Garden & Gun is a southern lifestyle magazine that’s all about the magic of the new South – the sporting culture, the food, the music, the art, the literature, the people, and the ideas. It espouses a strong conservation ethic that grows out of its connection to the land, and it reveals the beauty of the South as no magazine ever has.

THE GARDEN

Highly visual stories and essays about special places and landscapes in 21st Century Southern America. This is the the pasture, the backyard, the field, the mountain – and the preservation of the South’s natural expanse for future generations.

THE GUN

Fishing, upland bird hunting, skeet and trap, equestrian sports – and the travel, arts, food, and wildlife that go along with this sporting life of taking part or watching – these are the elements that are at the heart of each issue.

LEGENDARY PUBLISHERS IN THE NEW SOUTH
Garden & Gun has fine footing and support in the South. Launched in early 2007, the magazine is backed by the privately held Evening Post Publishing Co., the same publishers of the “South’s Oldest Daily Newspaper,” the Charleston, S.C. The Post and Courier. Pierre Manigault, a third generation leader of the Evening Post Publishing Co., has worked closely on the development of Garden & Gun.

The Evening Post Publishing Co. recently established a ventures corporation to develop new business opportunities including real estate, new media services and consumer publications. The consumer publications division includes Garden & Gun, along with a new books unit. Charleston-based Evening Post Publishing Co. owns 23 media outlets, including newspapers in South Carolina, North Carolina and Texas, as well as television stations in California, Colorado, Kentucky, Louisiana, Montana and Texas. Internationally, the company owns the English-language daily newspaper in Buenos Aries, Argentina, and Solo Syndicate, Ltd. in London, England.

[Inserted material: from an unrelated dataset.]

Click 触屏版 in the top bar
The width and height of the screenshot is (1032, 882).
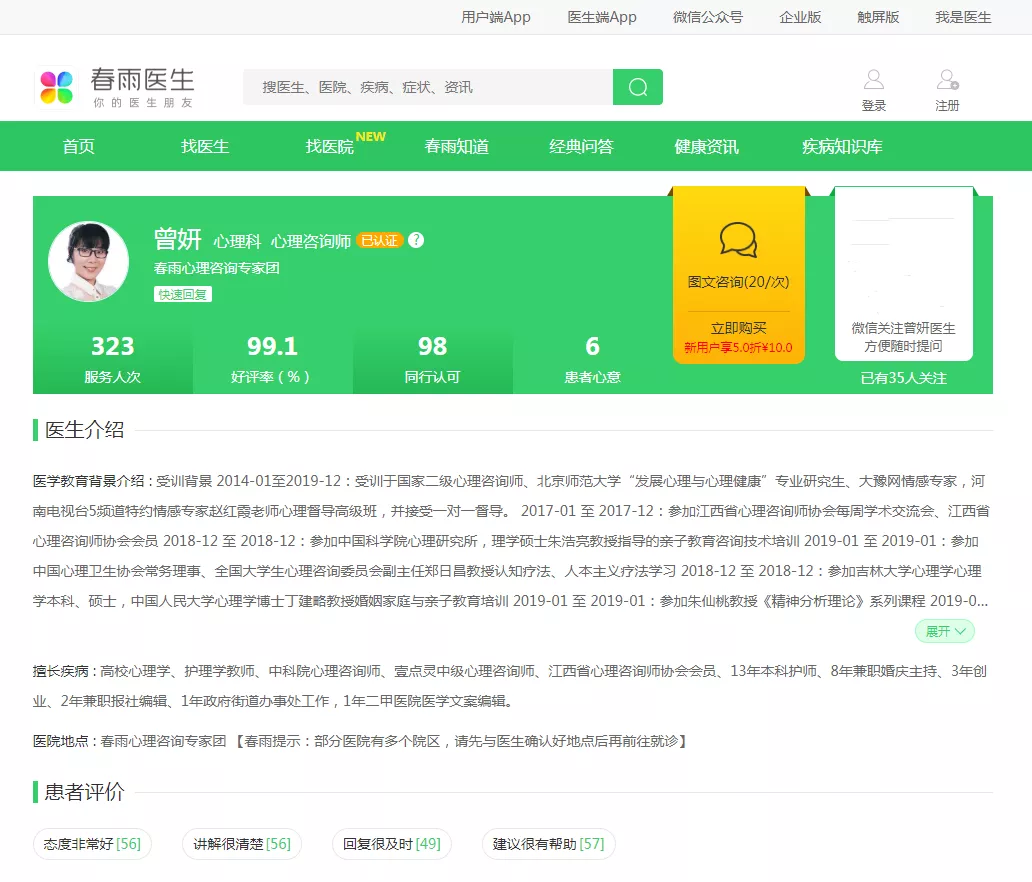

Garden & Gun is led by an eclectic group of individuals with a unique combination of publishing excellence, creative imagination, and a passion for the Southern lifestyle. Their talents, experience and deep connections to literary, artistic and sporting pursuits are at the heart of a magazine that truly embodies 21st Century Southern America.

5 Responses to “The Soul of the New South”

  1. Scout Says:

    You created this magazine just for me, right? I mean, I know you’re going around pretending to have other subscribers, but let’s get real for a minute.

    After all, I grew up in Savannah, following my physician father to dove and quail hunts on nearby plantations.

    Going to college in Alabama took me away from the low-country, but introduced me to the joys of riding hunter-jumpers. This year, if I’m lucky, I’ll foxhunt in Aiken for the first time.

    As I type this, my beagle, Daisy, an eight month old rabbit dog, is curled at my feet. In the morning, we’ll join a local pack to test our mettle against the eastern cotton tail.

    The pack belongs to my boyfriend, a South Carolinian and university professor, who, if he’s smart, will be rounding up a Ray Ellis or C. Ford Riley print for Valentine’s Day next week.

    Okay, seriously, I realize that there are more people in your target audience than me and Daisy here, but it feels like you produced your magazine just for us.

    Well, maybe not entirely for me. For Valentines, I gave the South Carolina boyfriend a subscription to G&G. He’ll be thrilled.

    So, thanks. Thanks for capturing this graceful, romantic, often-witty, and stylish slice of Southern outdoor life.

    May you have a long and successful run.

  2. Flem Snopes Says:

    Everything seems so quiet now. I am missing your magazine. When is the next issue.

    Flem Snopes


  3. As a food writer dedicated to preserving our southern food heritage, I am thrilled someone sent me this link today! I look forward to reading your magazine!
    Christy Jordan

  4. Carl Burnham Says:

    As a travel writer who appreciates all that is the South, I am glad I came across your savory magazine while at the dentist. It’s a snapshot of the South that shows a real appreciation for being Southern that is the envy of other regions.
    Carl Burnham
    Southpoint.com


  5. The fist thing I do when my issue of G & G arrives in my mailbox is to feel the pages. And then I smell them. You laugh, but Flannery O’Connor bought a chess set just to feel the pieces (she never learned to play) and she also liked to smell the pages of National Geographic. “A sensualist I am,” she once said. G&G delivers to people like me who have all senses firing… the photography and art and writing and topics and… it’s all good. I’m writing a memoir about growing up in Mississippi, and while my life wasn’t as charmed as visitors to Blackberry Farm (my husband is a physician and he’s been there, to speak)I can relate to Marshall Chapman’s “Whole Lotta Christmas” as I, too, am still trying to make sense of Jesus, Santa and Jerry Lee…. So keep up the good work. Kudos!